DATA FOR PROCESSING =
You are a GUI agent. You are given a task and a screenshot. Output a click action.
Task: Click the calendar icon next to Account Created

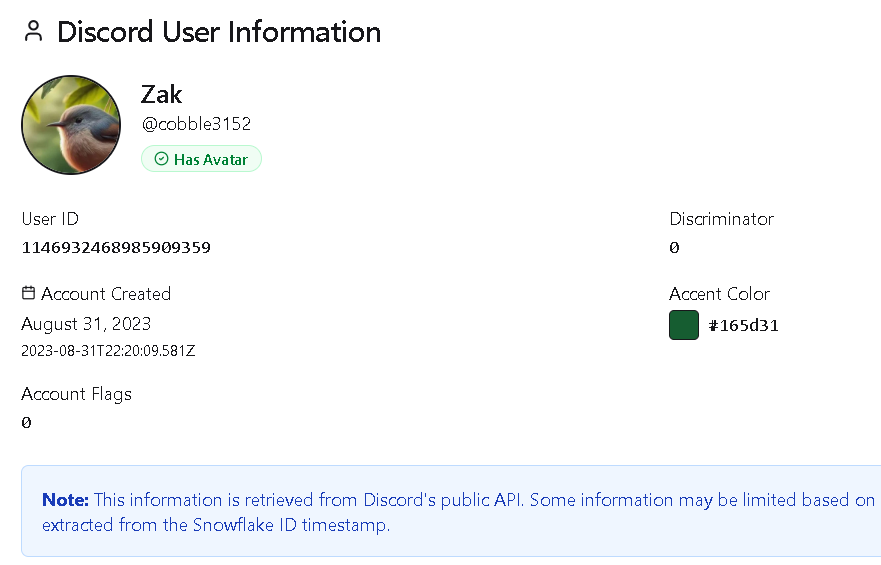[x=29, y=293]
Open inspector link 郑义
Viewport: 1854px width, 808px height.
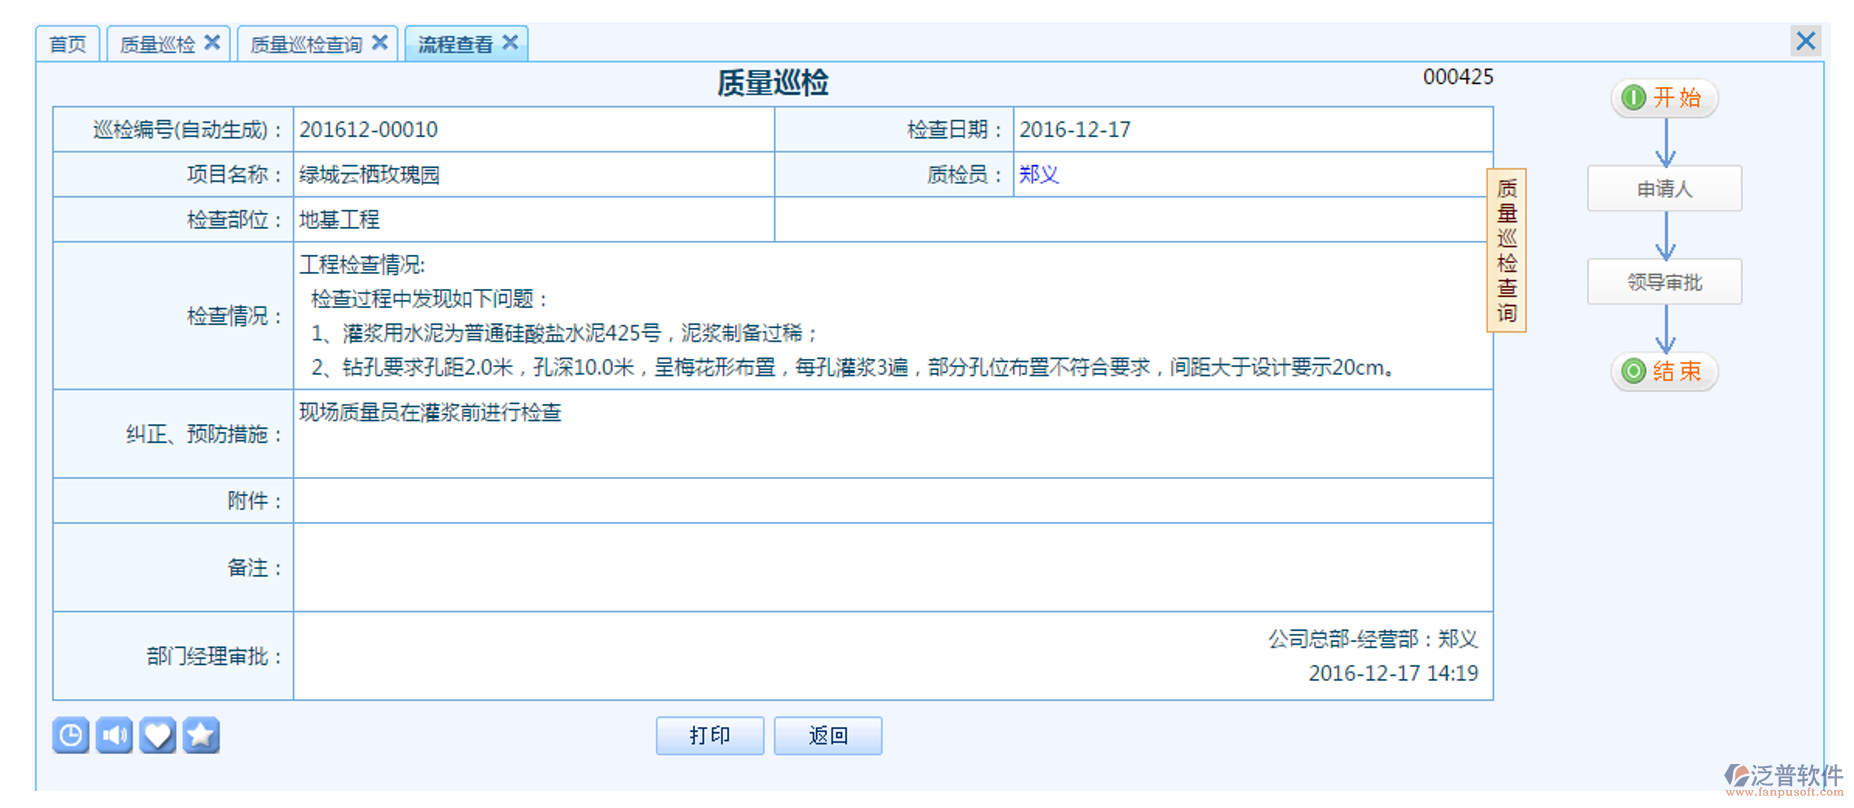(x=1038, y=175)
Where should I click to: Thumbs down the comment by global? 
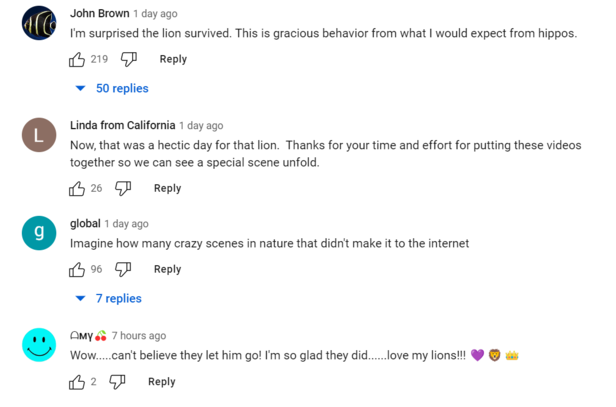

TASK GOAL =
Apart from the pictures, the whole listing should be reproduced exactly.

YOUR RESPONSE =
You are a GUI agent. You are given a task and a screenshot. Output a click action.
Task: Click the calendar icon next to Account Created

[x=29, y=293]
Open inspector link 郑义
Viewport: 1854px width, 808px height.
(x=1038, y=175)
Where should I click to: Thumbs down the comment by global? 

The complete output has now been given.